Stored records:
Start of Block

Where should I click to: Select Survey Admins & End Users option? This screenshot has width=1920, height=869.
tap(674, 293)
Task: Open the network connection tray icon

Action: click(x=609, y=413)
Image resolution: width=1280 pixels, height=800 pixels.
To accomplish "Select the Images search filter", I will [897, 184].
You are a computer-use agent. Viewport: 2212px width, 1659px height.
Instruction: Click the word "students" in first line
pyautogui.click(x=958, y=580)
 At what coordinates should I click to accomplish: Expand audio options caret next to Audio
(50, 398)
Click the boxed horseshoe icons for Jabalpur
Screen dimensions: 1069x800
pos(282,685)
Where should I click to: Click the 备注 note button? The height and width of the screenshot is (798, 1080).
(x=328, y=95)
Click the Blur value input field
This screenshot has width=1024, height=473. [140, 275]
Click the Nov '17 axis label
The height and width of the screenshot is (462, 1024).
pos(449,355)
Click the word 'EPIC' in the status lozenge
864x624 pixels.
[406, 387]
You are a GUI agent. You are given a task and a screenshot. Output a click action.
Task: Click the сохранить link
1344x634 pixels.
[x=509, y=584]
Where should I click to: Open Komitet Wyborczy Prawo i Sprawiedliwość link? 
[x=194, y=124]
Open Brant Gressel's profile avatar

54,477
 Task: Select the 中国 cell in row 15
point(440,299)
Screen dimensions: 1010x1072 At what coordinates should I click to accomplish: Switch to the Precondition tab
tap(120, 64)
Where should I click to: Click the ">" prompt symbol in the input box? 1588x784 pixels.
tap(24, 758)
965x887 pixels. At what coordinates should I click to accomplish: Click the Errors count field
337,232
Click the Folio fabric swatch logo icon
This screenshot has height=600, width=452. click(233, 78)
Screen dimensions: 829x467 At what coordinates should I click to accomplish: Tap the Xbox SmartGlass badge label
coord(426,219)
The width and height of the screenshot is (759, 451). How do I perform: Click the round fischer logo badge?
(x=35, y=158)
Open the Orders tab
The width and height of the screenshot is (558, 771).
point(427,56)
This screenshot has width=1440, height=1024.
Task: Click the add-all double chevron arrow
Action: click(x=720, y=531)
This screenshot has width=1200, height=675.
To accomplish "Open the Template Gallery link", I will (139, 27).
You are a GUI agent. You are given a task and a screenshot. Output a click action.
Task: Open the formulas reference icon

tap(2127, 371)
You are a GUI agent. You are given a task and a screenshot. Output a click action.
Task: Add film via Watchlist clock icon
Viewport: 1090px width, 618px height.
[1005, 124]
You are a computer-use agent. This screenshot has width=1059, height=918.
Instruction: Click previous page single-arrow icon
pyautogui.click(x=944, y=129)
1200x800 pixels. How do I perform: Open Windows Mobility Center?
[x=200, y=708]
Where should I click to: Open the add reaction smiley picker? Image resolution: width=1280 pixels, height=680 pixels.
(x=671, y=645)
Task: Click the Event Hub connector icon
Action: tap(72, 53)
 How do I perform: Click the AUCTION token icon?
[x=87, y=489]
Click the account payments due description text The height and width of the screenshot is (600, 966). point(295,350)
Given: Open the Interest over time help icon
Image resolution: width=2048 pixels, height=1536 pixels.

End of Block

PROBLEM STATEMENT:
Which lines above contain the word "computer"? List them.

ANSWER BELOW:
You are a computer-use agent. Viewport: 2212px width, 1659px height.
You are a computer-use agent. This screenshot has width=1059, height=918.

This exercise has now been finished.